*** Opening Data ***
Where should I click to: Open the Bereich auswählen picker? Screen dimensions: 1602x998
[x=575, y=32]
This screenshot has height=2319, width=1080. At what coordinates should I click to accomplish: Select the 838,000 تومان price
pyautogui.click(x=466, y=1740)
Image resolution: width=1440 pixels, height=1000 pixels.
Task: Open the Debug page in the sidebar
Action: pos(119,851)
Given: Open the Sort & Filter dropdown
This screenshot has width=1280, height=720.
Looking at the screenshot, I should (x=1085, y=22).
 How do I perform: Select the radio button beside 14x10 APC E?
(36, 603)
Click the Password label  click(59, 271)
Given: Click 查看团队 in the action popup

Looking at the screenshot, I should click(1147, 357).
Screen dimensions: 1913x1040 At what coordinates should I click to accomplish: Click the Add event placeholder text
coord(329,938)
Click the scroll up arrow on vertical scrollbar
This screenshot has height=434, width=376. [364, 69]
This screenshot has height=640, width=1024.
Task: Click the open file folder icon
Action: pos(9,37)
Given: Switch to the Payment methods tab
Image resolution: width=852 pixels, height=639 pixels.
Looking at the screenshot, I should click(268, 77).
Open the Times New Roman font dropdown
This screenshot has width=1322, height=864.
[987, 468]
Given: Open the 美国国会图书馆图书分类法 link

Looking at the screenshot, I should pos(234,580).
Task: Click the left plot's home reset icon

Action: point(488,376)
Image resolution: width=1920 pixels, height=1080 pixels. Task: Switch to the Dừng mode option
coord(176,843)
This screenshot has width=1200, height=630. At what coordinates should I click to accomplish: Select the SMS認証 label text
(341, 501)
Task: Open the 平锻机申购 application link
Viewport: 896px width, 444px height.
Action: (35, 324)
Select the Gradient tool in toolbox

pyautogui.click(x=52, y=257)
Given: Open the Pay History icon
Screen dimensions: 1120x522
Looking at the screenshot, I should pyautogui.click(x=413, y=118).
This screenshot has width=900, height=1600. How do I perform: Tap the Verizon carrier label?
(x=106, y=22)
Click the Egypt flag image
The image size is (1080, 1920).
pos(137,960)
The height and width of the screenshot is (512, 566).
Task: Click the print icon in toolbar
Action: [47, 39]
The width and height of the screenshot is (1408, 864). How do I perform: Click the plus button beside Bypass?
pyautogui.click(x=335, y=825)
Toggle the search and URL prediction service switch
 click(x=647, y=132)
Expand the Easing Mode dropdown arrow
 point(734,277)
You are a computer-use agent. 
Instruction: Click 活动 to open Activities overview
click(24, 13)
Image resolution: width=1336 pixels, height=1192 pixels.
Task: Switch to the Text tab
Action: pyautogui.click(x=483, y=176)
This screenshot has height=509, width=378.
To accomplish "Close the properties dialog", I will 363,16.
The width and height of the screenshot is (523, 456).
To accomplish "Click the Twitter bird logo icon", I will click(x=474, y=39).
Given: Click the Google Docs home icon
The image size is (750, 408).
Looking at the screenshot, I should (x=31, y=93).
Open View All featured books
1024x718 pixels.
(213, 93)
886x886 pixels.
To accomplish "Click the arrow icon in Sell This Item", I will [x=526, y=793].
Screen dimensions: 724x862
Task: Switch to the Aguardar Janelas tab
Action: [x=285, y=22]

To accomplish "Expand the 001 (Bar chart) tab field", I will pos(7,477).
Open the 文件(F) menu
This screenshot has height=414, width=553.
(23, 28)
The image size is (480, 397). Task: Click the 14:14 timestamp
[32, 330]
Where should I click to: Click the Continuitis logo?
*** Closing Data ***
▸ **Work item**: All of the records must be retyped exactly as they are.

▸ **Output of the task**:
Where should I click to: Open the Bereich auswählen picker? Screen dimensions: 1602x998
[x=575, y=32]
This screenshot has height=2319, width=1080. At what coordinates should I click to accomplish: Select the 838,000 تومان price
pyautogui.click(x=466, y=1740)
Image resolution: width=1440 pixels, height=1000 pixels.
Task: Open the Debug page in the sidebar
Action: pos(119,851)
Given: Open the Sort & Filter dropdown
This screenshot has width=1280, height=720.
Looking at the screenshot, I should (x=1085, y=22).
 How do I perform: Select the radio button beside 14x10 APC E?
(36, 603)
Click the Password label  click(59, 271)
Given: Click 查看团队 in the action popup

Looking at the screenshot, I should click(1147, 357).
Screen dimensions: 1913x1040 At what coordinates should I click to accomplish: Click the Add event placeholder text
coord(329,938)
Click the scroll up arrow on vertical scrollbar
This screenshot has height=434, width=376. [364, 69]
This screenshot has height=640, width=1024.
Task: Click the open file folder icon
Action: pos(9,37)
Given: Switch to the Payment methods tab
Image resolution: width=852 pixels, height=639 pixels.
Looking at the screenshot, I should click(268, 77).
Open the Times New Roman font dropdown
This screenshot has width=1322, height=864.
[987, 468]
Given: Open the 美国国会图书馆图书分类法 link

Looking at the screenshot, I should pos(234,580).
Task: Click the left plot's home reset icon

Action: point(488,376)
Image resolution: width=1920 pixels, height=1080 pixels. Task: Switch to the Dừng mode option
coord(176,843)
This screenshot has width=1200, height=630. At what coordinates should I click to accomplish: Select the SMS認証 label text
(341, 501)
Task: Open the 平锻机申购 application link
Viewport: 896px width, 444px height.
Action: (35, 324)
Select the Gradient tool in toolbox

pyautogui.click(x=52, y=257)
Given: Open the Pay History icon
Screen dimensions: 1120x522
Looking at the screenshot, I should pyautogui.click(x=413, y=118).
This screenshot has width=900, height=1600. How do I perform: Tap the Verizon carrier label?
(x=106, y=22)
Click the Egypt flag image
The image size is (1080, 1920).
pos(137,960)
The height and width of the screenshot is (512, 566).
Task: Click the print icon in toolbar
Action: [47, 39]
The width and height of the screenshot is (1408, 864). How do I perform: Click the plus button beside Bypass?
pyautogui.click(x=335, y=825)
Toggle the search and URL prediction service switch
 click(x=647, y=132)
Expand the Easing Mode dropdown arrow
 point(734,277)
You are a computer-use agent. 
Instruction: Click 活动 to open Activities overview
click(24, 13)
Image resolution: width=1336 pixels, height=1192 pixels.
Task: Switch to the Text tab
Action: pyautogui.click(x=483, y=176)
This screenshot has height=509, width=378.
To accomplish "Close the properties dialog", I will 363,16.
The width and height of the screenshot is (523, 456).
To accomplish "Click the Twitter bird logo icon", I will click(x=474, y=39).
Given: Click the Google Docs home icon
The image size is (750, 408).
Looking at the screenshot, I should (x=31, y=93).
Open View All featured books
1024x718 pixels.
(213, 93)
886x886 pixels.
To accomplish "Click the arrow icon in Sell This Item", I will [x=526, y=793].
Screen dimensions: 724x862
Task: Switch to the Aguardar Janelas tab
Action: [x=285, y=22]

To accomplish "Expand the 001 (Bar chart) tab field", I will pos(7,477).
Open the 文件(F) menu
This screenshot has height=414, width=553.
(23, 28)
The image size is (480, 397). Task: Click the 14:14 timestamp
[32, 330]
Where should I click to: Click the Continuitis logo?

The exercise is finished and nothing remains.